Have you ended up starting up a SMSF?


----------



## Julia (5 March 2009)

Billy, I've just tried to reply to your PM but have been advised "Billy has chosen not to receive PM's."
Not sure why you'd ask a question and then not want the answer.


----------



## billv (5 March 2009)

Sorry Julia
There was a problem with my registration.
It's fixed so you can reply now.


----------



## ROE (6 March 2009)

Fab said:


> Hi,
> 
> I like the idea to have control over my fund and believe I can generate a better return than the 20% currently generated by my fund




That is an outstanding return if you can do it year after year, only a handful of people on the planet can consistently do that 

don't be fool by randomness thinking you can get better than 20% 
you may end up with -20% .


----------



## billv (6 March 2009)

ROE said:


> don't be fool by randomness thinking you can get better than 20%
> you may end up with -20% .




Good point, the only reason I started my SMSF is to be able to buy properties in a capital gains tax free environment. In fact it doesn't make sense buying anything other than our PPOR outside super.


----------



## nulla nulla (9 March 2009)

If you want to spend the rest of your life collating documentation to comply with regulations for the reporting side of self managed superannuation funds and incur the cost of independent accountants/audits go for it. Otherwise a good industry managed superfund can save you thousands of dollars, thousands of hours and plenty of headaches.


----------



## waza1960 (9 March 2009)

Can't agree Nulla Nulla I have had smsf since 2001 and i have never regretted it .I only spend about 2 days per year on paper work and my accountant charges around $900/year to audit our fund which has four family members


----------



## Duckman#72 (9 March 2009)

waza1960 said:


> Can't agree Nulla Nulla I have had smsf since 2001 and i have never regretted it .I only spend about 2 days per year on paper work and my accountant charges around $900/year to audit our fund which has four family members




Hey Waza

Quick question. Is that $900 just for the audit or does the accountant perform both both audit and accounting duties for that fee? In other words - who prepares and lodges your ITR?

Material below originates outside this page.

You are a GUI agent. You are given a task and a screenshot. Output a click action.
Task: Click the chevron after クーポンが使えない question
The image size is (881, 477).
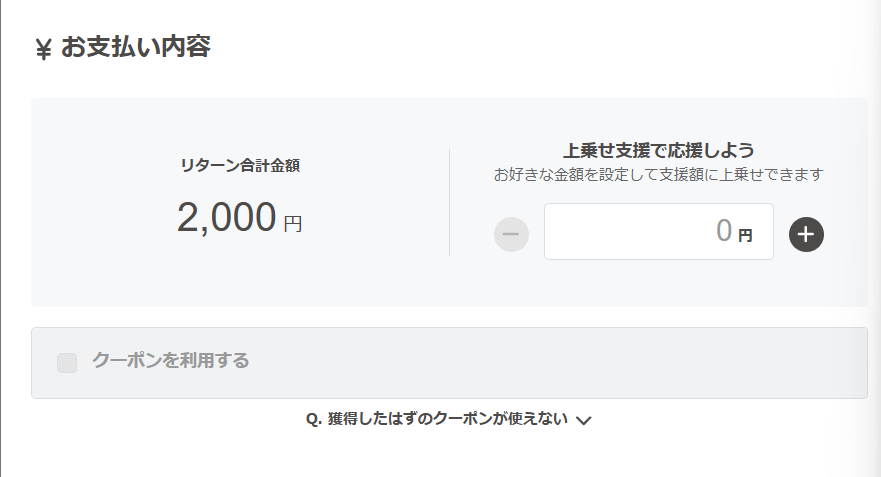[584, 420]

Speaking of industry funds Nulla Nulla - Alan Kohler wrote a very good article the other day advising anyone who is in an industry fund to ......"get out now". That is a direct quote. His argument being that over the next couple of months industry funds are going to have large sections of their property and infrastructure investments revalued.  And revalued downwards in a BIG way. Industry funds don't comply with the accounting regulations of other commercial funds(in the way the average Joe knows it) and "smoothing" of super returns takes place. In the good years, they hold money in reserves and don't hand it all back and then hold on and "add it in" during the bad years. Well according to Kohler if you transfer into a Cash portfolio within your industry fund you could be saving 10-15%.

Duckman  


Duckman


----------



## Prospector (9 March 2009)

We moved into an SMSF over 10 years ago and have not regretted it for an instant.  Once you know the limitations on investments, and they are actually quite logical, then the ability to absolutely control where your best investments lie is a great feeling.  And any mistakes that are made are yours, not some highly paid investment person to whom you are just a number.  No-one pays more attention to your financial needs than yourself!


----------



## Julia (9 March 2009)

billv said:


> Good point, the only reason I started my SMSF is to be able to buy properties in a capital gains tax free environment. In fact it doesn't make sense buying anything other than our PPOR outside super.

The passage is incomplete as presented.